BEGIN

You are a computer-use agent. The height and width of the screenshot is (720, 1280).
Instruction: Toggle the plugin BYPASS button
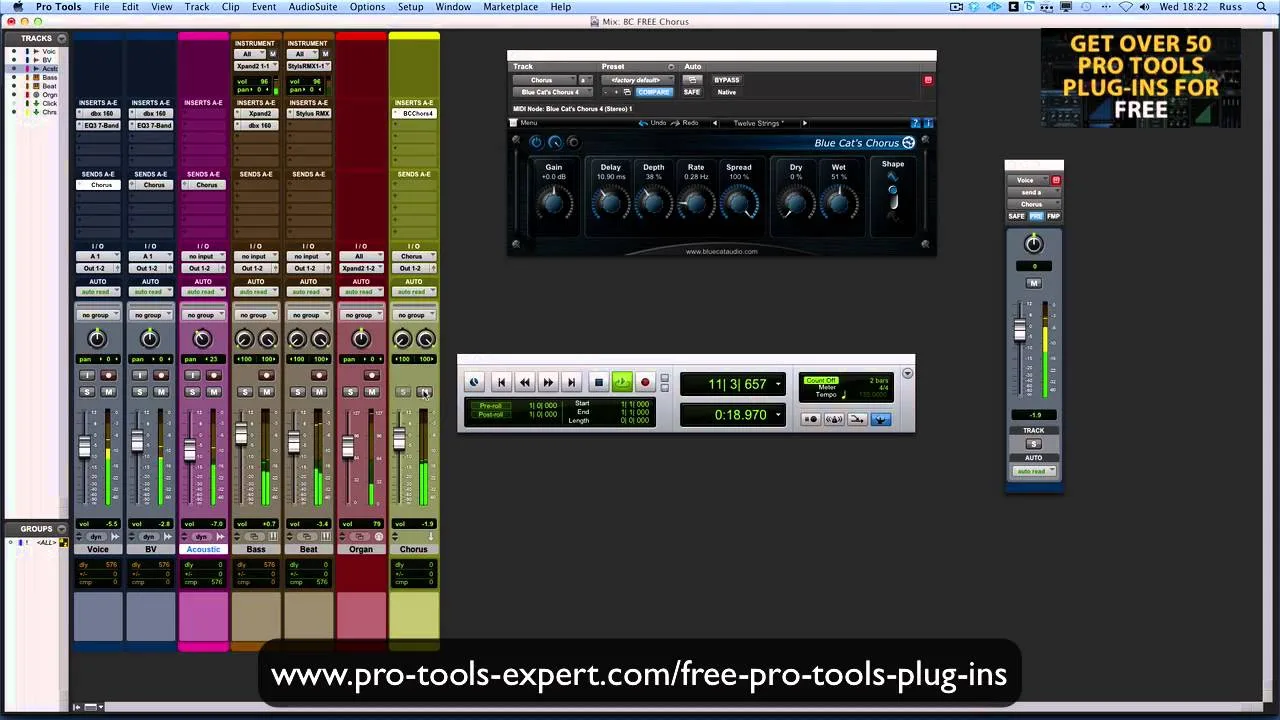727,80
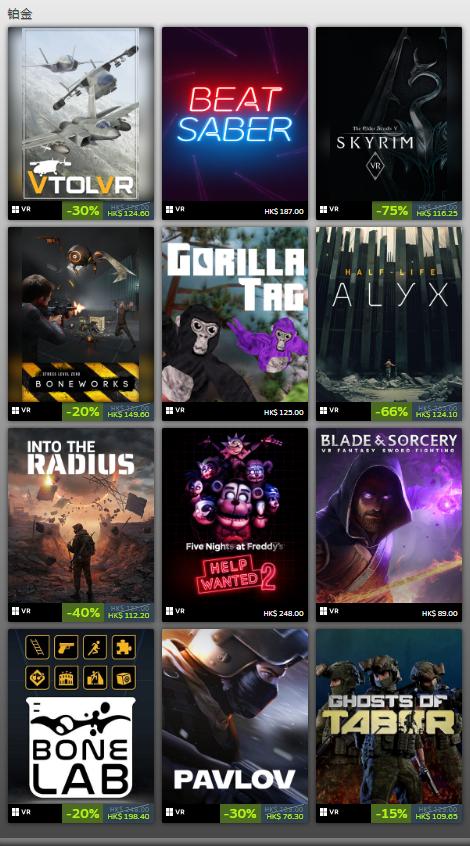The height and width of the screenshot is (846, 470).
Task: Open the Half-Life Alyx cover art
Action: click(389, 315)
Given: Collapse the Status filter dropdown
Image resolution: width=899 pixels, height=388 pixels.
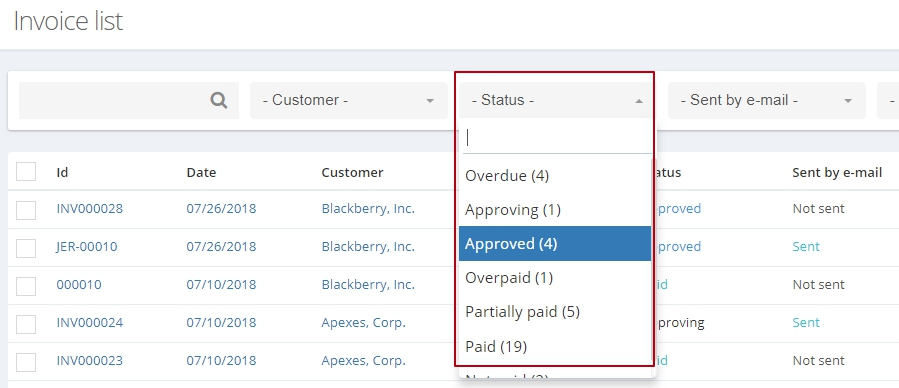Looking at the screenshot, I should (x=555, y=100).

END

PROBLEM STATEMENT - Everything from the line containing "Instruction: Toggle the plugin BYPASS button" to the last line of the records above should be reproduced exactly, except the pictures.

EXERCISE OUTPUT -
Instruction: Toggle the plugin BYPASS button
727,80
The height and width of the screenshot is (846, 470).
Task: Open the Half-Life Alyx cover art
Action: click(389, 315)
Given: Collapse the Status filter dropdown
Image resolution: width=899 pixels, height=388 pixels.
Looking at the screenshot, I should (x=555, y=100).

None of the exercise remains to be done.